8) To what kind of music did you listen to as teenagers? What were your favorite bands as a teenager? Name 3 bands that you consider still have an influence on your own work today.

As a rabid record collector from an early age, my musical horizons stretched quite wide as a teenager. The Shangri-Las, the Flying Burrito Brothers, and the Monkees were, and still are, as important to me as the MC5, 13th Floor Elevators, or the Stooges. The Isolators quickly became a vehicle to explore adaptations of rockabilly, country, blues, pop, and soul with an overarching garage attitude. Moreover, I was galvanized by Buffalo/WNY’s fabled garage rock/punk heritage, including the Good, the Jumpers, the Splatcats, the Ramrods, Girlpope, the Chesterfield Kings, the Rogues, and many, many others. As far as bands holding the most overt influence on the Isolators’ sound, I’d definitely single out the Flamin’ Groovies, the Real Kids, and the Seeds.

09) What are the plans for the rest of 2020 as far as you're concerned?
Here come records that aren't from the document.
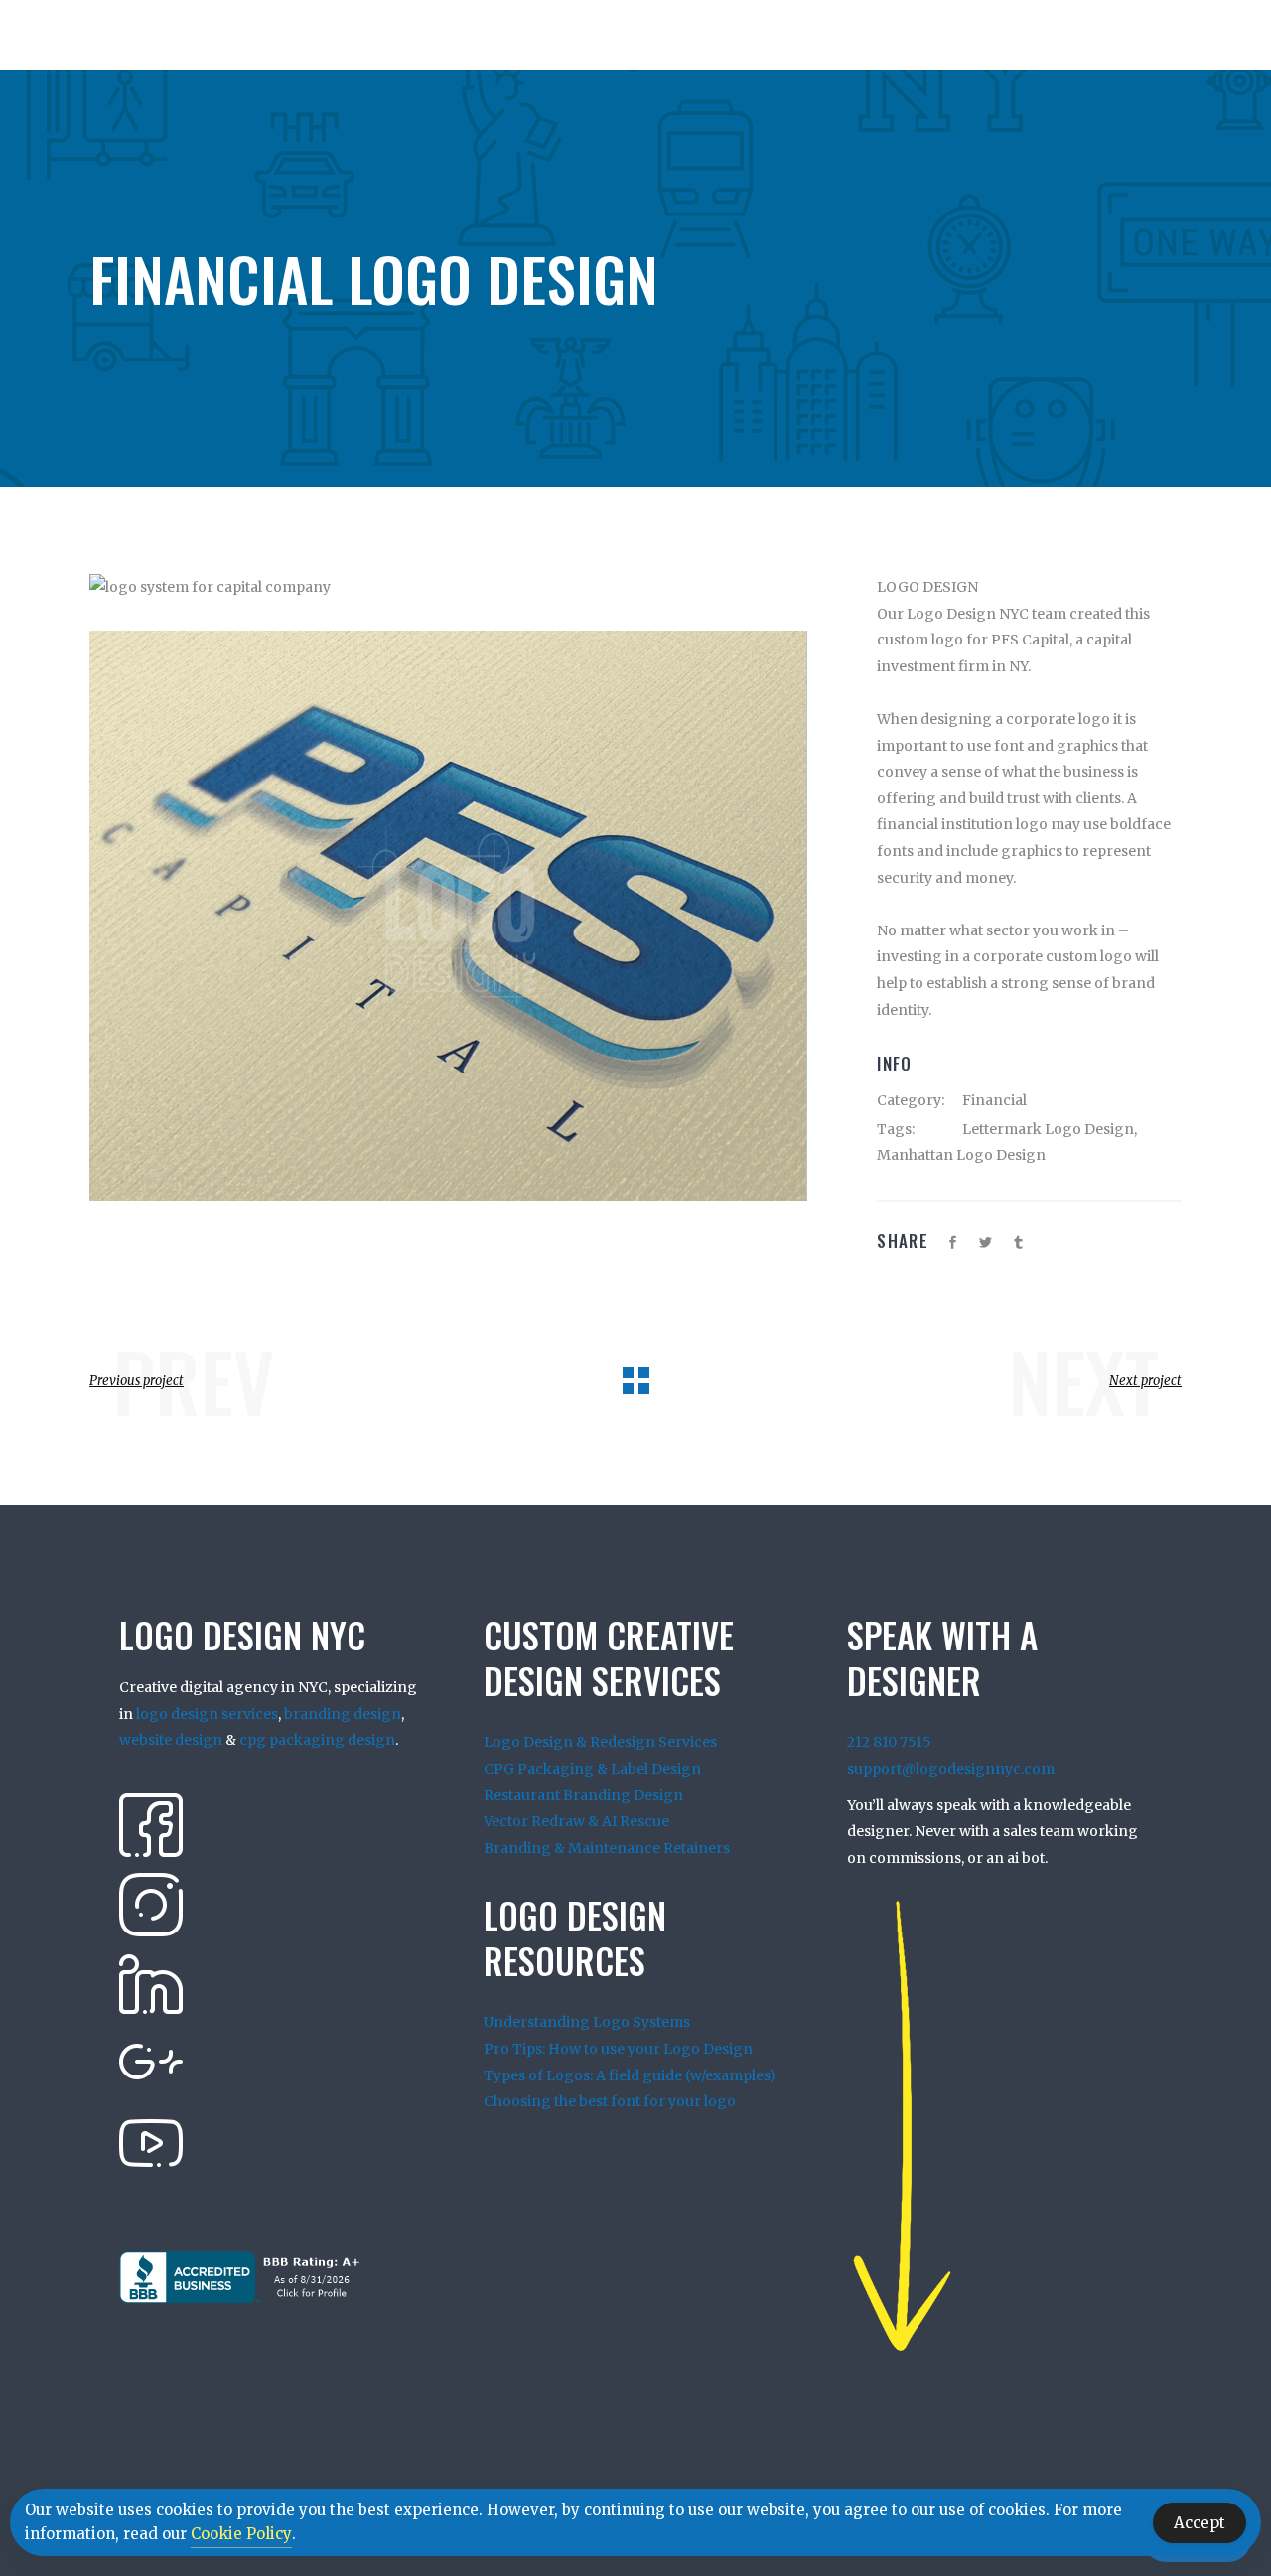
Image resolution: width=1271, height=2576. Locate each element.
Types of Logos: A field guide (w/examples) (630, 2075)
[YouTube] (151, 2142)
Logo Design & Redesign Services (600, 1742)
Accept (1199, 2522)
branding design (342, 1714)
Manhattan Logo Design (961, 1155)
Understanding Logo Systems (587, 2022)
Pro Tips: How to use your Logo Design (618, 2049)
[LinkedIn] (151, 1983)
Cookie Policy (241, 2533)
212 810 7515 (889, 1742)
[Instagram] (151, 1904)
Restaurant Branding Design (583, 1795)
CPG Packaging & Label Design (592, 1769)
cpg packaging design (317, 1740)
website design (170, 1740)
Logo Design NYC (968, 614)
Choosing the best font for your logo (610, 2101)
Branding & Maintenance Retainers (607, 1848)
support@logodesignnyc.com (951, 1769)
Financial (994, 1100)
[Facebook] (151, 1824)
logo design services (207, 1714)
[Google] (151, 2063)
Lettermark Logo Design (1048, 1129)
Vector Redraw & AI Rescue (576, 1821)
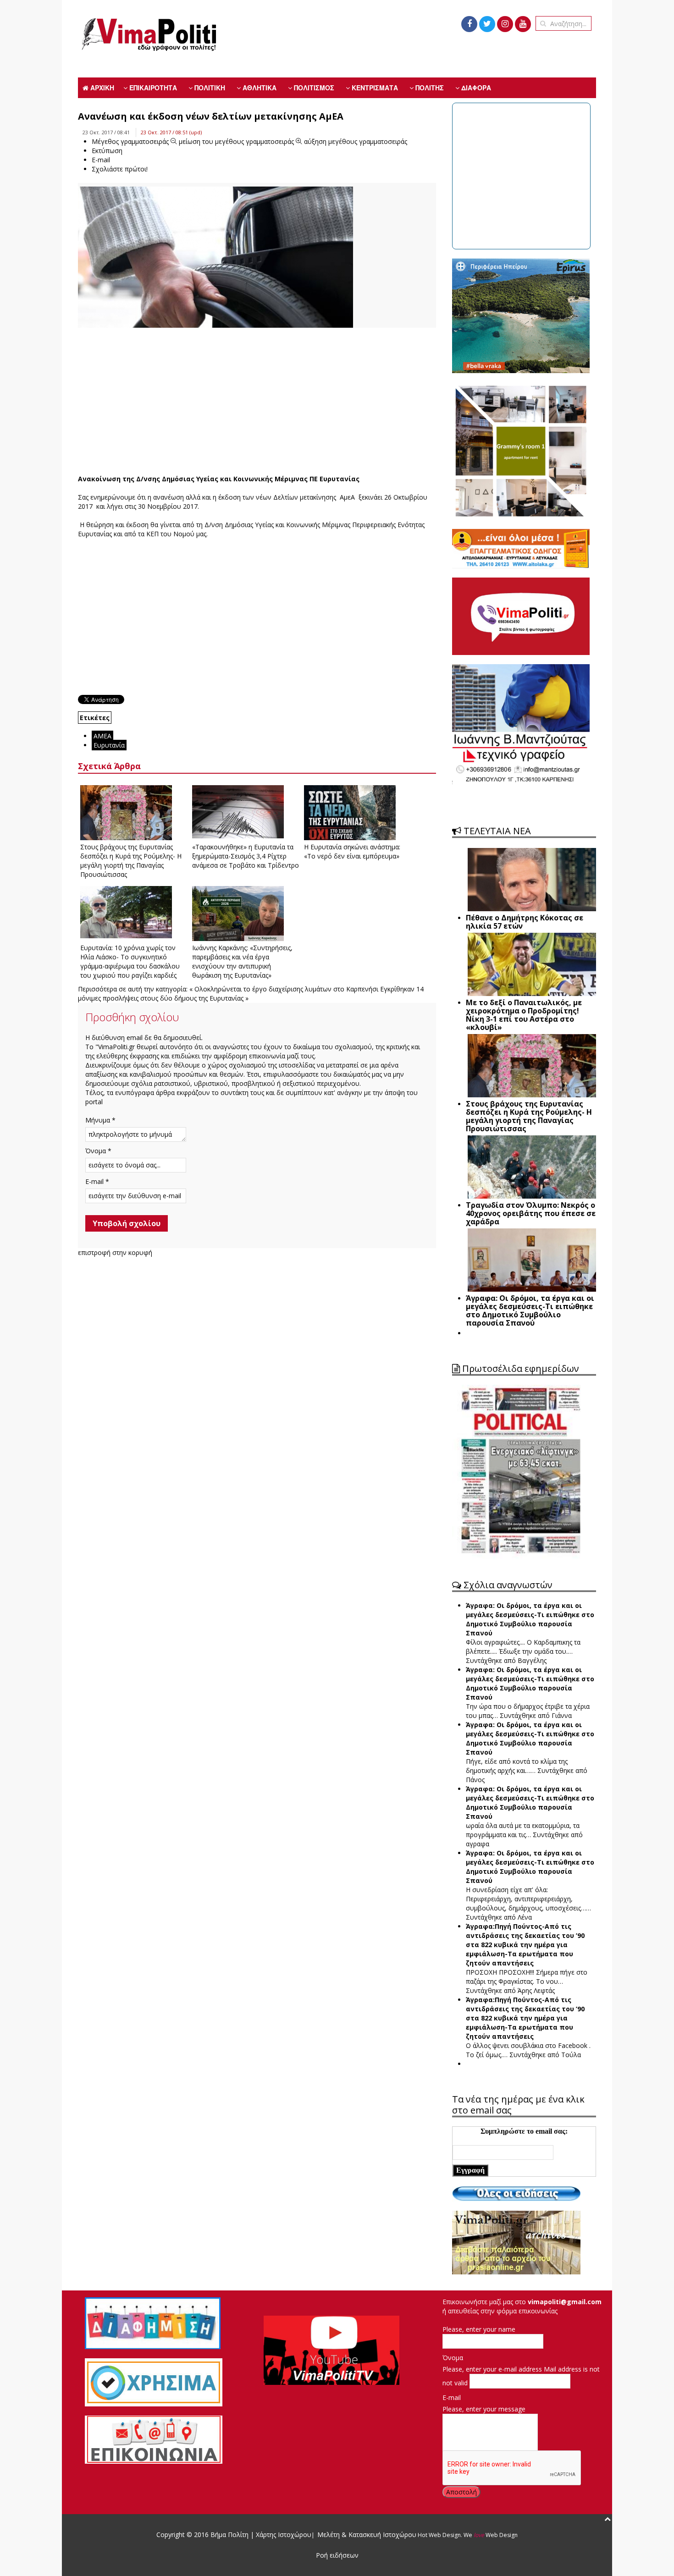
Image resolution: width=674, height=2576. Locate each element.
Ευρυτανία (109, 745)
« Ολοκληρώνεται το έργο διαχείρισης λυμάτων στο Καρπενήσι (283, 989)
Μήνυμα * (100, 1120)
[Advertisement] (257, 401)
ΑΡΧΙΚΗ (101, 87)
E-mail (451, 2397)
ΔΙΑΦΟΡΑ (475, 87)
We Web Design (491, 2535)
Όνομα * (98, 1150)
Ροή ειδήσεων (337, 2555)
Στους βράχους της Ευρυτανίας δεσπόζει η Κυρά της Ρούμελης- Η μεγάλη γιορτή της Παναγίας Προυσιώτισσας (131, 860)
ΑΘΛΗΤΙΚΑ (258, 87)
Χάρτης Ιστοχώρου (282, 2534)
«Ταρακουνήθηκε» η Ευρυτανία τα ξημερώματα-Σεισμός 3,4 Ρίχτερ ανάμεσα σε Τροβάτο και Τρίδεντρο (245, 856)
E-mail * (97, 1181)
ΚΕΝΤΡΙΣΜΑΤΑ (374, 87)
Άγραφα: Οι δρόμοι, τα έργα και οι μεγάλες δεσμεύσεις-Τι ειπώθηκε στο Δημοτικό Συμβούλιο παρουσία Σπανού (530, 1619)
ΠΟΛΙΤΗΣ (429, 87)
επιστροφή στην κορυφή (115, 1252)
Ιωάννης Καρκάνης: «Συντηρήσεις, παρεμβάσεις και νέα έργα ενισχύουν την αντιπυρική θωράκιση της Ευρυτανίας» (242, 961)
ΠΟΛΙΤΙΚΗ (209, 87)
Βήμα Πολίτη (230, 2534)
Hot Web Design (438, 2535)
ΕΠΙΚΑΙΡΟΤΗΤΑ (152, 87)
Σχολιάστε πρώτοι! (120, 169)
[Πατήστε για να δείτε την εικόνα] (215, 277)
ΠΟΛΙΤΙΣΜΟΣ (313, 87)
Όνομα (452, 2357)
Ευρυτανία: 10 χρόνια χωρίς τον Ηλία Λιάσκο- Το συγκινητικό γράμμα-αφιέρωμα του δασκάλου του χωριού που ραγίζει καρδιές (130, 961)
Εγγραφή (470, 2170)
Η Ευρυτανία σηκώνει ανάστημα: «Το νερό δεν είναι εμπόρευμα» (352, 851)
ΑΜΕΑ (102, 736)
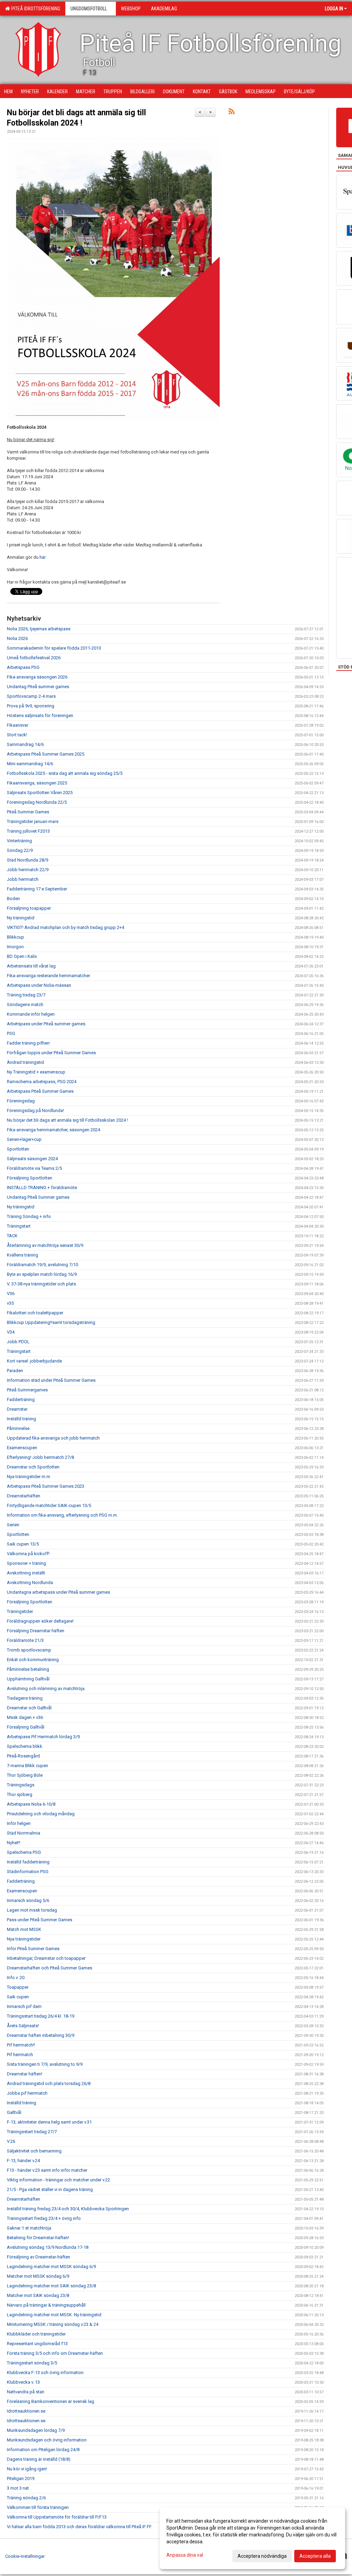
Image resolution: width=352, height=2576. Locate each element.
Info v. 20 (15, 1977)
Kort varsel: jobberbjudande (34, 1361)
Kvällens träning (22, 1255)
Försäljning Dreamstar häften (35, 1630)
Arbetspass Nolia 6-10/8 (31, 1804)
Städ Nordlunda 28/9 (27, 860)
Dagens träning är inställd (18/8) (38, 2459)
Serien (13, 1524)
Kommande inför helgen (31, 1014)
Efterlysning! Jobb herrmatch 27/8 (40, 1457)
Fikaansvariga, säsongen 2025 (37, 782)
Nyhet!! (13, 1842)
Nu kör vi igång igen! (27, 2468)
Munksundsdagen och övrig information (47, 2440)
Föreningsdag (21, 1100)
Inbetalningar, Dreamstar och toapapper (46, 1958)
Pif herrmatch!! (21, 2045)
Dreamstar (17, 1409)
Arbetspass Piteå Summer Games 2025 (45, 754)
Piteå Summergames (27, 1389)
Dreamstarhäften (23, 1495)
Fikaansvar (17, 725)
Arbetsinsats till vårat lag (31, 966)
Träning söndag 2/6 (26, 2497)
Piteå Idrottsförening (34, 8)
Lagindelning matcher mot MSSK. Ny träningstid (54, 2314)
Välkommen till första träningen (38, 2507)
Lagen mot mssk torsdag (32, 1910)
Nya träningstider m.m (28, 1476)
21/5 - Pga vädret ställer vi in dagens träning (50, 2189)
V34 (10, 1332)
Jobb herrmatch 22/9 (27, 869)
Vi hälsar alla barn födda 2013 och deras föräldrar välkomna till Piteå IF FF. (79, 2526)
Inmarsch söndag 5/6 (28, 1900)
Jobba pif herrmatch (27, 2093)
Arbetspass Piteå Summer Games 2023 (45, 1486)
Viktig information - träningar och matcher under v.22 (58, 2179)
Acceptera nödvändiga (262, 2556)
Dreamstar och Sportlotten (33, 1466)
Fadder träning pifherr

Definitely writing more material and recording. Perhaps enough to fill out a single or EP by the end of the year.

10) Do you intend to put a "live" band together to play these songs in front of an audience? Are you gonna play any famous cover songs during the gig? 

Yes! A band is currently in the works, including Mark Norris, with whom I co-wrote “Come On to Me.” Covers will definitely be an integral part of the set list, ranging from obscure Buffalo sides to garage-punk versions of ‘60's hits. The covers list has already grown out of control.

11) Anything you wanna add?

Thanks for this opportunity and the interest in the album!